Koo, Indian X alternative, seeks strategic partner amid funding crunch


Koo, India’s alternative to Twitter, is looking to find a strategic partner with a “distribution strength” as it enters its “next phase,” according to its co-founder, amid a funding crunch at the startup, which is backed by Accel and Tiger Global.

Koo co-founder Mayank Bidawatka wrote in a LinkedIn post Friday that the startup — which has raised over $50 million to date, according to venture insight platform The Kredible — had planned to continue focusing on its scale, but the dwindling market conditions forced it to “switch gears […] to a revenue generating engine.”

“From growing rapidly to cutting down on growth and proving unit economics, within 6 months of revenue experimentation, we took a 180 degree turn and proved that this is a real business,” he wrote.

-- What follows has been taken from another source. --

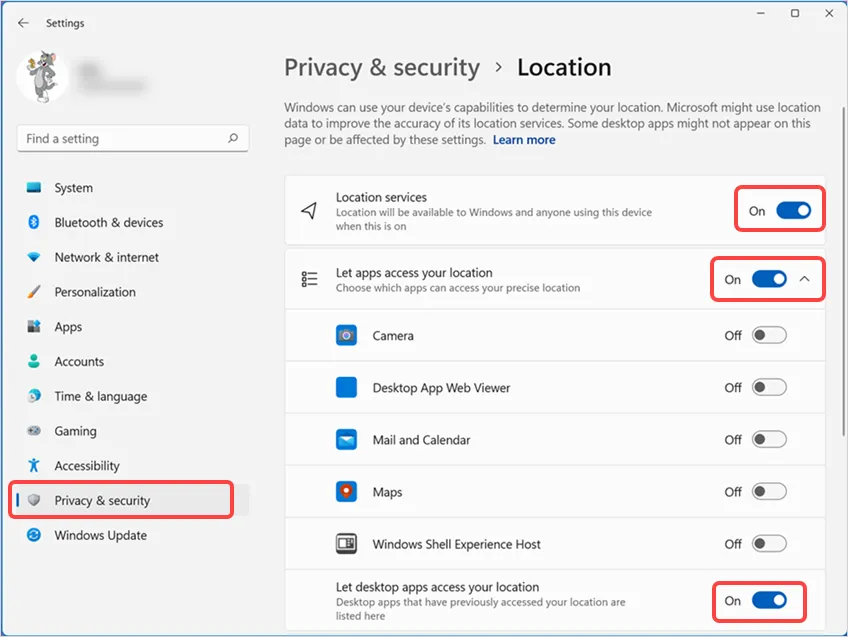Click the Network & internet icon
This screenshot has width=848, height=637.
point(32,257)
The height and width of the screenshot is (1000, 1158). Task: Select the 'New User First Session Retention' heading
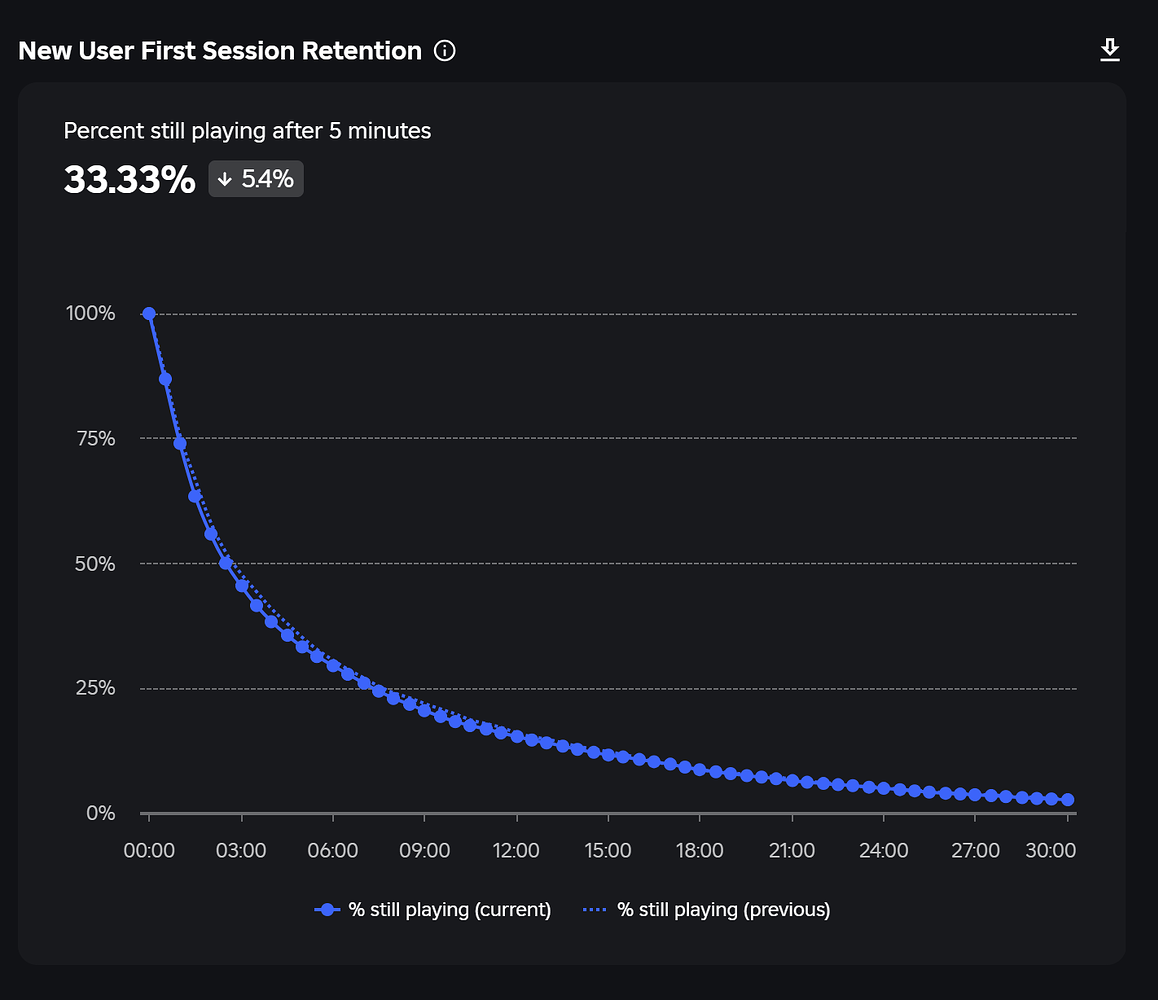(x=220, y=50)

The social network is betting on the idea that its approach of supporting multiple local languages will help the eponymous app resonate broadly with the larger masses. The problem, of course, is that all of these people are already using Facebook, WhatsApp and YouTube, the global platforms that support Indian languages, too.

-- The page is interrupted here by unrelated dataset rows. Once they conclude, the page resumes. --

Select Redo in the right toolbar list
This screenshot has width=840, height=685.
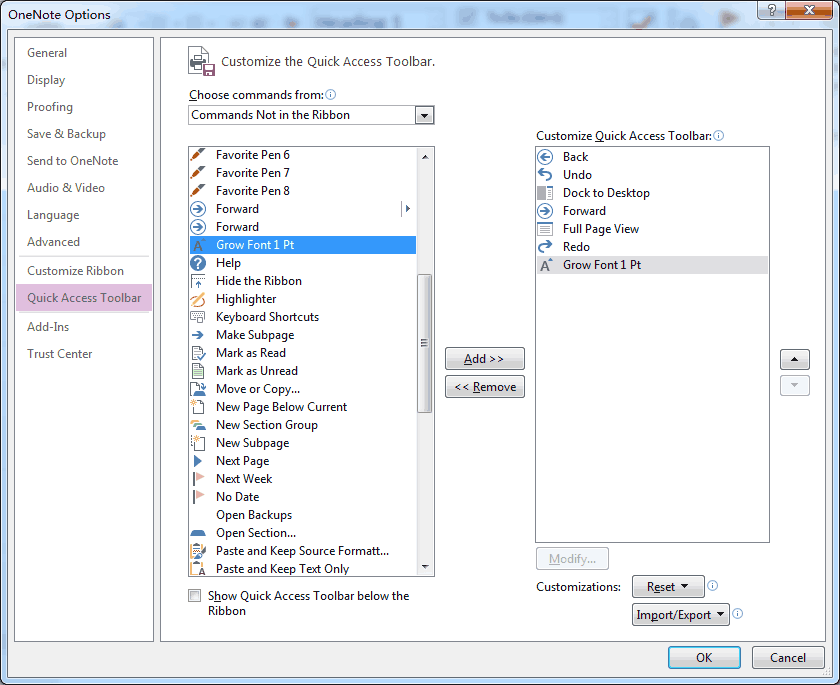pyautogui.click(x=575, y=247)
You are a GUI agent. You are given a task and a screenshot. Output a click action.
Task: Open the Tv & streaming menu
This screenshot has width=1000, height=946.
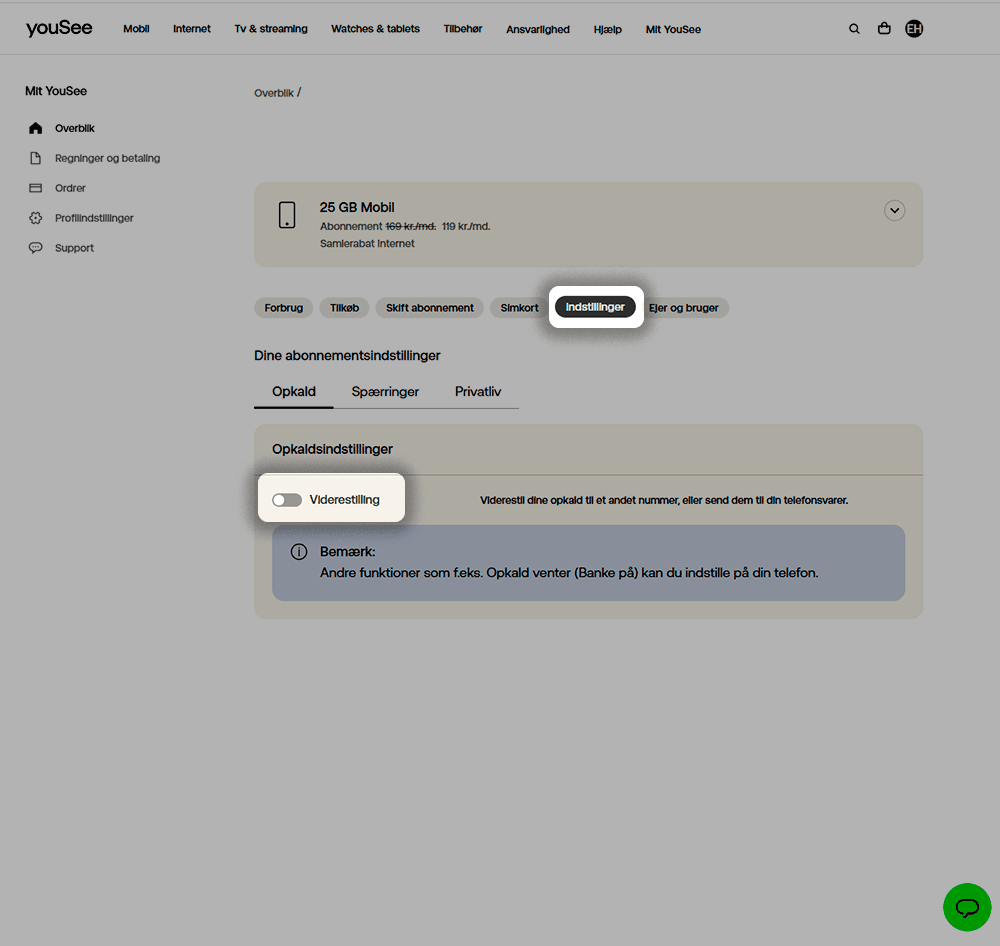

Koo — which has been attempting to put together a new funding round for at least three quarters, according to two people familiar with the matter — needs either funding or a strategic partnership for its “next phase,” he wrote.

“With the current reality of a slow investor market, the best way forward is to partner with someone who has the distribution strength to give Koo a massive user impetus and help it grow.”

Bidawatka’s post follows earlier local media reports that said Koo was struggling with cash and was seeking a strategic sale. The firm has approached several players including Microsoft, The Arc reported.

“With just 6 months more on our trajectory, we would have beaten Twitter in India,” he wrote, asserting that even Meta, the “Godfather of social platforms,” is taking time to build basic features in the Threads app.

Koo, which operates in markets including India and Brazil, has fewer than 1 million monthly active users on its app, according to mobile intelligence firm Sensor Tower, whose data an industry executive shared with TechCrunch.